BRANO RIPORTATO:
-- -- --

Rifugi

Hubert Rogger, da 46 anni al Rifugio Pian di Cengia

La piccola struttura collocata a 2528 metri nelle Dolomiti di Sesto è gestita dalla stessa famiglia dal 1979

Costruito nel 1965 a 2.528 metri di quota, il Rifugio Pian di Cengia è il più alto delle Dolomiti di Sesto e il più piccolo dei quattro rifugi del Parco Naturale delle Tre Cime. La sua posizione lo rende unico sia per gli straordinari panorami che attendono chi lo raggiunge sia per l’accoglienza della famiglia che lo gestisce ininterrottamente dal 1979. Si raggiunge in circa tre ore dal Rifugio Auronzo, percorrendo itinerari senza difficoltà tecniche.

Hubert Rogger da 46 anni ogni primavera sale in quota con la famiglia per spalare la neve e approvvigionare il rifugio personalmente. L’elicottero è utilizzato solo quando la strada che arriva da forcella Lavaredo, è innevata, franata o per portare merce che non si riesce a trasportare con il trattore. È sempre lui, insieme ai ragazzi che lavorano in rifugio, a curare la manutenzione e ripristino della carrareccia militare che sale da Pian di Cengia basso e spesso non è cosa semplice. Con lui trascorrono l’estate al rifugio la moglie Greti, la figlia Steffie e il di lei marito Nicola.

È Steffie che ci viene incontro al nostro arrivo e con lei iniziamo la chiacchierata.

Il Rifugio Pian di Cengia è a un passo dal confine che unisce le province di Bolzano e Belluno, per essere in Veneto basta uscire dalla porta e camminare per una decina di metri fino alla strada. Ho usato la parola “unisce” perché il confine, inteso come divisione, ormai noi non lo sentiamo più e la stessa sensazione la hanno i clienti che arrivano da ogni parte del mondo, io credo che sia una cosa bellissima. A ricordare a tutti che un confine qui è esistito ci sono le testimonianze della Grande Guerra il cui fronte passava proprio in questa zona. Trincee, sentieri e resti di costruzioni sono sparse intorno il rifugio e attirano molti turisti che ci chiedono informazioni. È chiaro che questo limite, il “confine”, non è più importante ed è una sensazione bellissima”.

Quindi sei cresciuta in rifugio.
Sì avevo sei mesi la prima volta che sono stata portata qui, come mio fratello più grande, Daniel, che aveva 9 mesi, ma non siamo cresciuti in rifugio solamente noi. Quando mio padre e mia madre son saliti la prima volta avevano 27 e 21 anni, giovani per essere gestori di un rifugio e lo hanno fatto crescere davvero come un figlio. Ora insieme a loro ci sono io con mio marito Niki e cinque dipendenti, qualcuno pensa che possa essere romantico lavorare qui mentre può essere anche molto impegnativo. Ci si sveglia molto presto intorno alle 6 e si preparano le colazioni per i clienti. Mia mamma ed io a turno ci riposiamo per un’ora circa. Per me è un momento prezioso. Poi iniziano ad arrivare escursionisti, alpinisti e gruppi… è molto bello e allo stesso tempo impegnativo, non è un lavoro per tutti”.

-- -- --

VOCI FORNITE:

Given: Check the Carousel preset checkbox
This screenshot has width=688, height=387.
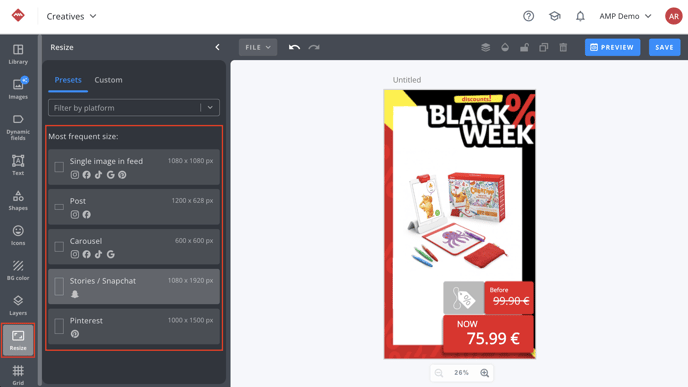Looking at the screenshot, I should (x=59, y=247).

-- -- --

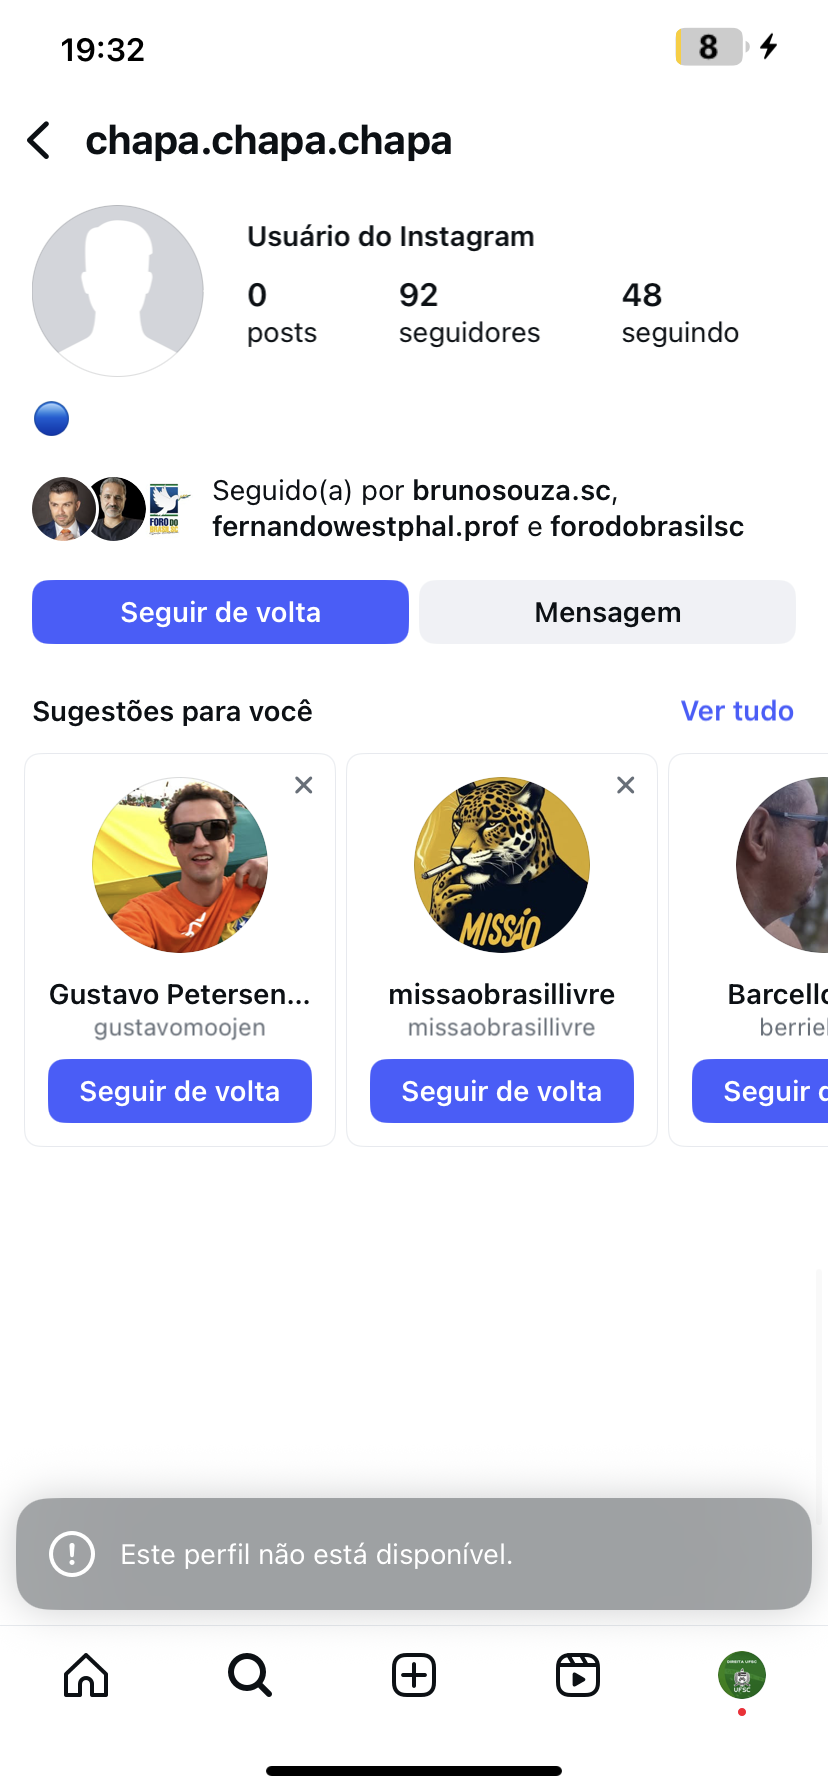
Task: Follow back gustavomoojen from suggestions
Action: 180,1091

-- -- --

COSA FARE: Puoi riportare parola per parola il brano sul Rifugio Pian di Cengia, da "Il Rifugio Pian di Cengia è a" fino a "cresciuta in rifugio." compreso? Le voci provengono da un'altra fonte.

LA RISPOSTA:
Il Rifugio Pian di Cengia è a un passo dal confine che unisce le province di Bolzano e Belluno, per essere in Veneto basta uscire dalla porta e camminare per una decina di metri fino alla strada. Ho usato la parola “unisce” perché il confine, inteso come divisione, ormai noi non lo sentiamo più e la stessa sensazione la hanno i clienti che arrivano da ogni parte del mondo, io credo che sia una cosa bellissima. A ricordare a tutti che un confine qui è esistito ci sono le testimonianze della Grande Guerra il cui fronte passava proprio in questa zona. Trincee, sentieri e resti di costruzioni sono sparse intorno il rifugio e attirano molti turisti che ci chiedono informazioni. È chiaro che questo limite, il “confine”, non è più importante ed è una sensazione bellissima”.

Quindi sei cresciuta in rifugio.